1WITH toDate(now('UTC')) AS curr_day
2 SELECT
3 t.pair AS pair,
4 argMaxMerge(t.last_price_state) AS last,
5 argMinMerge(t.open_price_state) AS open,
6 argMaxMerge(q.bid_state) AS bid,
7 argMaxMerge(q.ask_state) AS ask,
8 round(((last - open) / open) * 100, 2) AS change,
9 sumMerge(t.volume_state) AS volume,
10 toUnixTimestamp64Milli(now64()) -
11 greatest(maxMerge(t.latest_t_state), maxMerge(q.latest_t_state)) AS last_update
12 FROM stockhouse.agg_crypto_trades_daily AS t
13 LEFT JOIN stockhouse.agg_crypto_quotes_daily AS q
14 USING (event_date, pair)
15 WHERE event_date = curr_day
16 AND pair in ('BTC-USD','ETH-USD','XRP-USD','ZEC-USD','ALEO-USD','SOL-USD','DASH-USD','SUI-USD','ICP-USD','NEAR-USD','TAO-USD','DOGE-USD','HBAR-USD','LINK-USD','ZK-USD','LTC-USD','XLM-USD','ADA-USD','ZEN-USD','ALCX-USD','APT-USD','USDT-USD','SEI-USD','SYRUP-USD','ONDO-USD','AERO-USD','DOT-USD','USDC-USD','XTZ-USD','MINA-USD','FIL-USD','AAVE-USD')
17 GROUP BY pair
18 ORDER BY pair ASC
The pattern raw data → aggregated → visualization is a standard way to balance flexibility and speed in ClickHouse. The raw data remains available for historical or analytical queries, while the pre-aggregated tables keep the live UI fast.
Putting it all together #
Here's how it flows:
- Massive streams live market data over WebSocket.

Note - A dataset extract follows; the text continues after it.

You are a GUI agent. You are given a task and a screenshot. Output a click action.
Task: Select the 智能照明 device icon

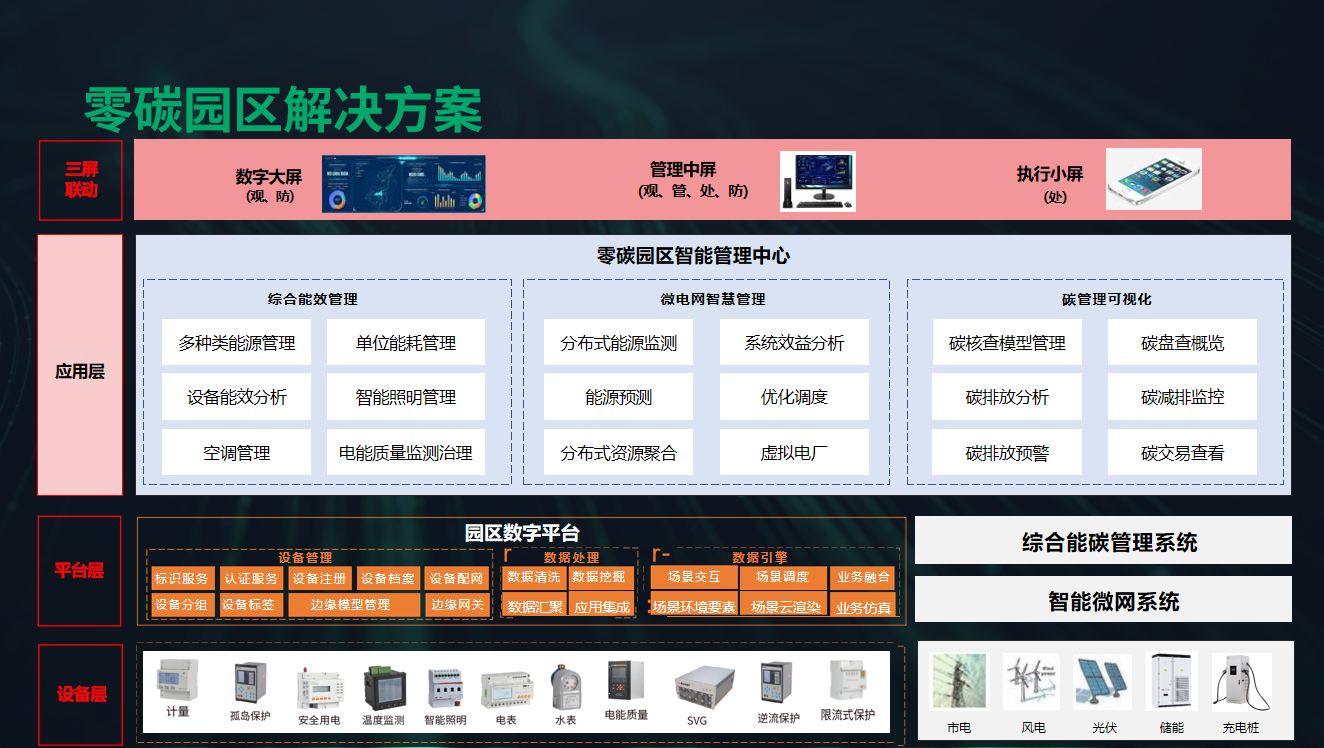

- The Go ingester parses and inserts events into ClickHouse via the native interface.
- Materialized views aggregate data in real time.
The Node.js backend serves fast queries through pooled connections. - The Vue + Perspective frontend visualizes updates within milliseconds.

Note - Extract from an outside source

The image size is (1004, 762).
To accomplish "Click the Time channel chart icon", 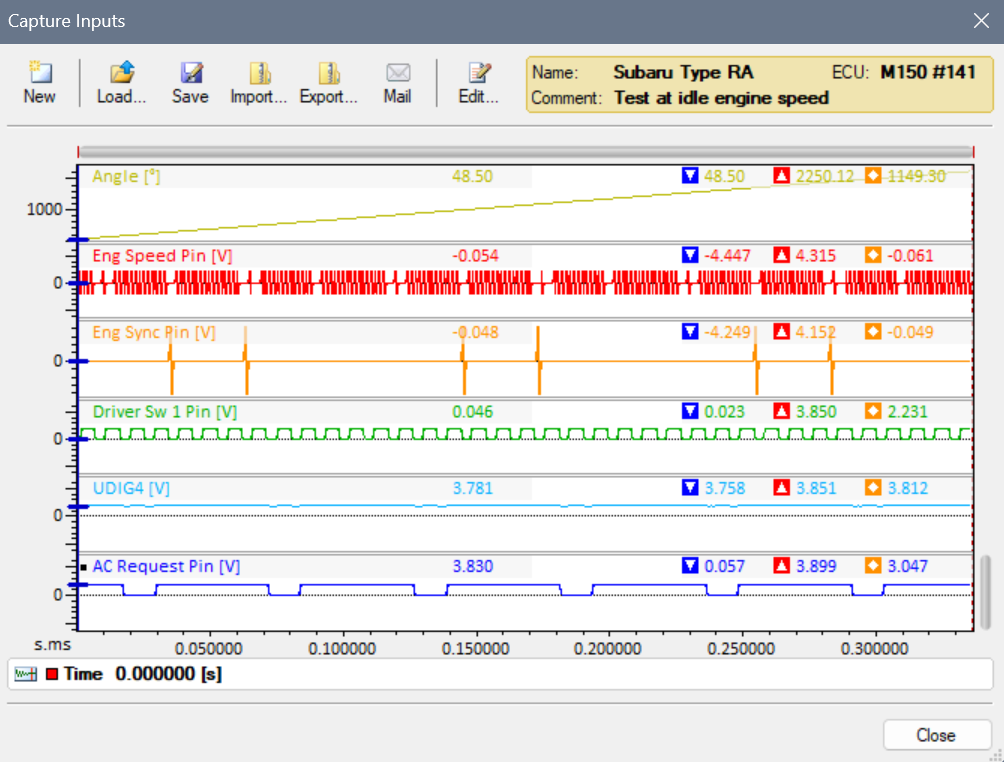I will (x=25, y=674).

The result is a responsive dashboard that stays current with live market activity.
Try it yourself #
You can explore the running demo at stockhouse.clickhouse.com or deploy it locally using the setup instructions in the GitHub repository.
All you need is Node.js, Docker, and a Massive API key to start streaming live data into your own ClickHouse instance. Massive has a free tier for basic use and paid plans that include unlimited API calls and full real-time data access.

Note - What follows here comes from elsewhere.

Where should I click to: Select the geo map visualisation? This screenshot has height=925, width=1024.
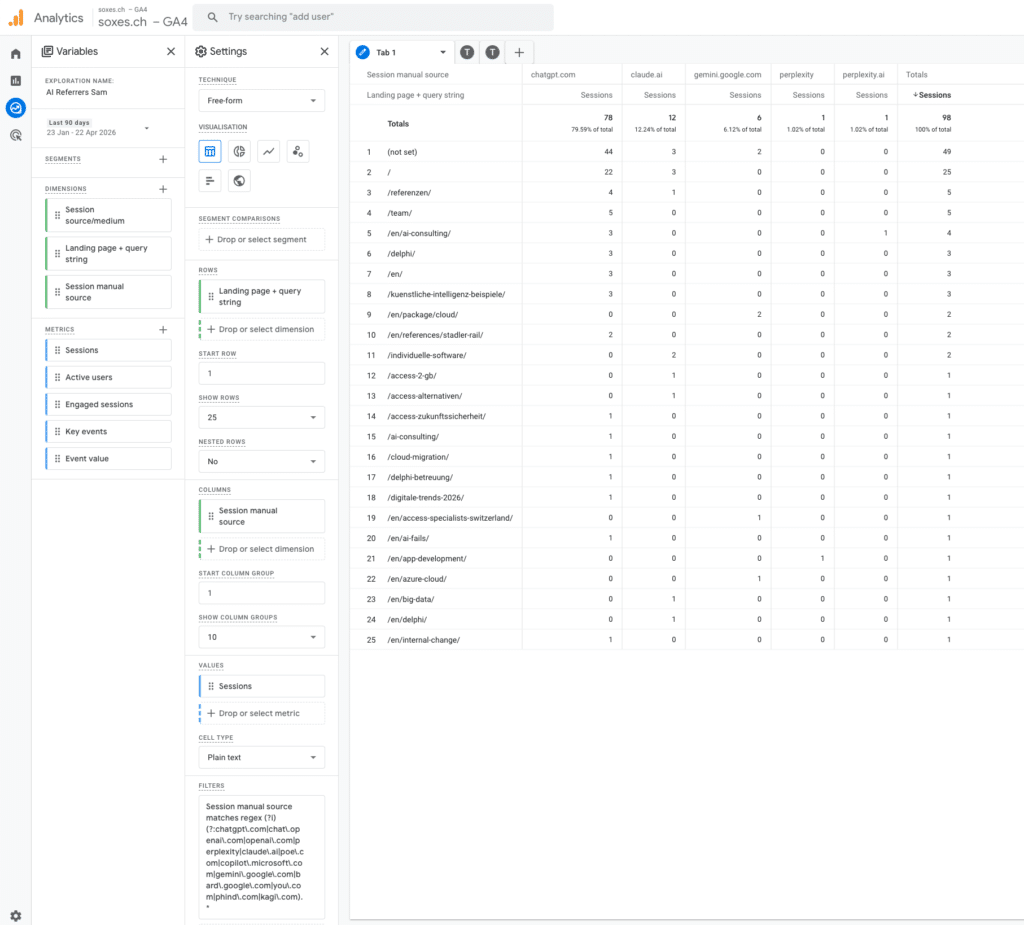tap(239, 181)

StockHouse raw data is also available on our SQL playground if you want to explore it using SQL.
Final thoughts #
StockHouse isn't just a demo; it's a reference architecture for anyone building real-time analytics systems.
By combining a streaming data source (Massive), a fast analytical database (ClickHouse), and a high-performance visualization layer (Perspective), you can handle massive event streams and deliver insights instantly.
Whether you're tracking financial markets, monitoring infrastructure metrics, or analyzing sensor data, the same principles apply: ingest fast, store efficiently, and query faster.